**What you have to do:** Set down a precise copy of the whole listing.

**Material shown:**
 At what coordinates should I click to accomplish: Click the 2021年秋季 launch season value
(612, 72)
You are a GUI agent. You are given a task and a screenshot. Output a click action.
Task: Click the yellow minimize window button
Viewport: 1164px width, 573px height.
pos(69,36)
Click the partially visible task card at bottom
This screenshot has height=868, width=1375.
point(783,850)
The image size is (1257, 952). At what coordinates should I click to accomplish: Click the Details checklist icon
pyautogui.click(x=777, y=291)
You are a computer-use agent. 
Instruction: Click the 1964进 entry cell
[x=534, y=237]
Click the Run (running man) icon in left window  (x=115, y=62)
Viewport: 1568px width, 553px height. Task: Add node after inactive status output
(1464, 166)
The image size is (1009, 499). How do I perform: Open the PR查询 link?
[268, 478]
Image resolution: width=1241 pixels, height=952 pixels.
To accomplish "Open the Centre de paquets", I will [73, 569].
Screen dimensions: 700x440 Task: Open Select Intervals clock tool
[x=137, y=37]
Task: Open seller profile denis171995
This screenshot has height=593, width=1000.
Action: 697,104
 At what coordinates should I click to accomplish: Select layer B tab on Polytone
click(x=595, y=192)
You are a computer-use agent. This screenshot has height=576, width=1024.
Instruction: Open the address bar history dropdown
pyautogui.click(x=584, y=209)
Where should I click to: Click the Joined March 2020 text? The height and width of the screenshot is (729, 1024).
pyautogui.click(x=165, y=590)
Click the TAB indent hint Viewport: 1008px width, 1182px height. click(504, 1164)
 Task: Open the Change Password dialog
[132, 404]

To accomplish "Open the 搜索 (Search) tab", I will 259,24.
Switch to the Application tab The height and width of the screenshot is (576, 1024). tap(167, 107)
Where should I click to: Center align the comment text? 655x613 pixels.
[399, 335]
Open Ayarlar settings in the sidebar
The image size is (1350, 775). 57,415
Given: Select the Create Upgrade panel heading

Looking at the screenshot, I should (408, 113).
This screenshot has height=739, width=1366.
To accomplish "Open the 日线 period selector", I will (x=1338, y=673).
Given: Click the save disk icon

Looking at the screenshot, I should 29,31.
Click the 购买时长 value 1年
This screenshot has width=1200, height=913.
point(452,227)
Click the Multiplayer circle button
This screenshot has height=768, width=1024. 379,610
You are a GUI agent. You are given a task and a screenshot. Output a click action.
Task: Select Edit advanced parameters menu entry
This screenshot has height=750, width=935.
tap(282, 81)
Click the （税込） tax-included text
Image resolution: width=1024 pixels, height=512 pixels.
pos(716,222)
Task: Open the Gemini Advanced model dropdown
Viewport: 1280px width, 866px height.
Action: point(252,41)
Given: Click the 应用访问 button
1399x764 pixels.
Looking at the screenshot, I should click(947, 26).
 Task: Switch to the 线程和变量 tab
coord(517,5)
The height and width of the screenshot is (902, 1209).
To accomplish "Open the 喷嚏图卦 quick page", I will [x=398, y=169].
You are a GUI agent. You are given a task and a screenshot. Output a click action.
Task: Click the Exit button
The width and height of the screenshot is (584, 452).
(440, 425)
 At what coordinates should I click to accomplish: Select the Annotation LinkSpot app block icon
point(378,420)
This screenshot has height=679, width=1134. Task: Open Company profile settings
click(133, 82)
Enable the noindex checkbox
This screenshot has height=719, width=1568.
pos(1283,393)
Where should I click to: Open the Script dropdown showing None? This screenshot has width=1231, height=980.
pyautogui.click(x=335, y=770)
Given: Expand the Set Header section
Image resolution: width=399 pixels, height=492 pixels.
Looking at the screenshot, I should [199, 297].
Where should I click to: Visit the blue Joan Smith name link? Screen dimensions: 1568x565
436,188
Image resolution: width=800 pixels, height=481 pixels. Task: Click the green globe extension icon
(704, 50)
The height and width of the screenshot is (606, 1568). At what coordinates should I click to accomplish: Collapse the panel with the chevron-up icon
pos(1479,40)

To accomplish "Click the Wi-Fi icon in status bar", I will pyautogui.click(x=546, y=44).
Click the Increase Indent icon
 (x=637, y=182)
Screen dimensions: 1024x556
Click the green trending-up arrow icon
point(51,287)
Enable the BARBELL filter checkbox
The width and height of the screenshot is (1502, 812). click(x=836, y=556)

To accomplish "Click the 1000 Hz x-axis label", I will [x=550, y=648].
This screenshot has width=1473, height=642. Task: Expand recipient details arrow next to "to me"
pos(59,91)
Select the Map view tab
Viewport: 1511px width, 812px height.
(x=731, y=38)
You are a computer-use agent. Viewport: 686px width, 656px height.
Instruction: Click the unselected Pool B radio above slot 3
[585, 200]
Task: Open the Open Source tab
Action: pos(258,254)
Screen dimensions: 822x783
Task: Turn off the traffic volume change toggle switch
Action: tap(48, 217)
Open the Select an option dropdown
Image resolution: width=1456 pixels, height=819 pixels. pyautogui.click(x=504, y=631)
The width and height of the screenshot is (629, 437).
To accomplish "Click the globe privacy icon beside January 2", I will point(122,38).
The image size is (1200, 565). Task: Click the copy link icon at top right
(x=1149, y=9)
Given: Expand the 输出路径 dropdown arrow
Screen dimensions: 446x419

**Output below:**
 At what coordinates should I click to accomplish: Click the 2021年秋季 launch season value
(612, 72)
You are a GUI agent. You are given a task and a screenshot. Output a click action.
Task: Click the yellow minimize window button
Viewport: 1164px width, 573px height.
pos(69,36)
Click the partially visible task card at bottom
This screenshot has height=868, width=1375.
point(783,850)
The image size is (1257, 952). At what coordinates should I click to accomplish: Click the Details checklist icon
pyautogui.click(x=777, y=291)
You are a computer-use agent. 
Instruction: Click the 1964进 entry cell
[x=534, y=237]
Click the Run (running man) icon in left window  (x=115, y=62)
Viewport: 1568px width, 553px height. Task: Add node after inactive status output
(1464, 166)
The image size is (1009, 499). How do I perform: Open the PR查询 link?
[268, 478]
Image resolution: width=1241 pixels, height=952 pixels.
To accomplish "Open the Centre de paquets", I will [73, 569].
Screen dimensions: 700x440 Task: Open Select Intervals clock tool
[x=137, y=37]
Task: Open seller profile denis171995
This screenshot has height=593, width=1000.
Action: 697,104
 At what coordinates should I click to accomplish: Select layer B tab on Polytone
click(x=595, y=192)
You are a computer-use agent. This screenshot has height=576, width=1024.
Instruction: Open the address bar history dropdown
pyautogui.click(x=584, y=209)
Where should I click to: Click the Joined March 2020 text? The height and width of the screenshot is (729, 1024).
pyautogui.click(x=165, y=590)
Click the TAB indent hint Viewport: 1008px width, 1182px height. click(504, 1164)
 Task: Open the Change Password dialog
[132, 404]

To accomplish "Open the 搜索 (Search) tab", I will 259,24.
Switch to the Application tab The height and width of the screenshot is (576, 1024). tap(167, 107)
Where should I click to: Center align the comment text? 655x613 pixels.
[399, 335]
Open Ayarlar settings in the sidebar
The image size is (1350, 775). 57,415
Given: Select the Create Upgrade panel heading

Looking at the screenshot, I should (408, 113).
This screenshot has height=739, width=1366.
To accomplish "Open the 日线 period selector", I will (x=1338, y=673).
Given: Click the save disk icon

Looking at the screenshot, I should 29,31.
Click the 购买时长 value 1年
This screenshot has width=1200, height=913.
point(452,227)
Click the Multiplayer circle button
This screenshot has height=768, width=1024. 379,610
You are a GUI agent. You are given a task and a screenshot. Output a click action.
Task: Select Edit advanced parameters menu entry
This screenshot has height=750, width=935.
tap(282, 81)
Click the （税込） tax-included text
Image resolution: width=1024 pixels, height=512 pixels.
pos(716,222)
Task: Open the Gemini Advanced model dropdown
Viewport: 1280px width, 866px height.
Action: point(252,41)
Given: Click the 应用访问 button
1399x764 pixels.
Looking at the screenshot, I should click(947, 26).
 Task: Switch to the 线程和变量 tab
coord(517,5)
The height and width of the screenshot is (902, 1209).
To accomplish "Open the 喷嚏图卦 quick page", I will [x=398, y=169].
You are a GUI agent. You are given a task and a screenshot. Output a click action.
Task: Click the Exit button
The width and height of the screenshot is (584, 452).
(440, 425)
 At what coordinates should I click to accomplish: Select the Annotation LinkSpot app block icon
point(378,420)
This screenshot has height=679, width=1134. Task: Open Company profile settings
click(133, 82)
Enable the noindex checkbox
This screenshot has height=719, width=1568.
pos(1283,393)
Where should I click to: Open the Script dropdown showing None? This screenshot has width=1231, height=980.
pyautogui.click(x=335, y=770)
Given: Expand the Set Header section
Image resolution: width=399 pixels, height=492 pixels.
Looking at the screenshot, I should [199, 297].
Where should I click to: Visit the blue Joan Smith name link? Screen dimensions: 1568x565
436,188
Image resolution: width=800 pixels, height=481 pixels. Task: Click the green globe extension icon
(704, 50)
The height and width of the screenshot is (606, 1568). At what coordinates should I click to accomplish: Collapse the panel with the chevron-up icon
pos(1479,40)

To accomplish "Click the Wi-Fi icon in status bar", I will pyautogui.click(x=546, y=44).
Click the Increase Indent icon
 (x=637, y=182)
Screen dimensions: 1024x556
Click the green trending-up arrow icon
point(51,287)
Enable the BARBELL filter checkbox
The width and height of the screenshot is (1502, 812). click(x=836, y=556)

To accomplish "Click the 1000 Hz x-axis label", I will [x=550, y=648].
This screenshot has width=1473, height=642. Task: Expand recipient details arrow next to "to me"
pos(59,91)
Select the Map view tab
Viewport: 1511px width, 812px height.
(x=731, y=38)
You are a computer-use agent. Viewport: 686px width, 656px height.
Instruction: Click the unselected Pool B radio above slot 3
[585, 200]
Task: Open the Open Source tab
Action: pos(258,254)
Screen dimensions: 822x783
Task: Turn off the traffic volume change toggle switch
Action: tap(48, 217)
Open the Select an option dropdown
Image resolution: width=1456 pixels, height=819 pixels. pyautogui.click(x=504, y=631)
The width and height of the screenshot is (629, 437).
To accomplish "Click the globe privacy icon beside January 2", I will point(122,38).
The image size is (1200, 565). Task: Click the copy link icon at top right
(x=1149, y=9)
Given: Expand the 输出路径 dropdown arrow
Screen dimensions: 446x419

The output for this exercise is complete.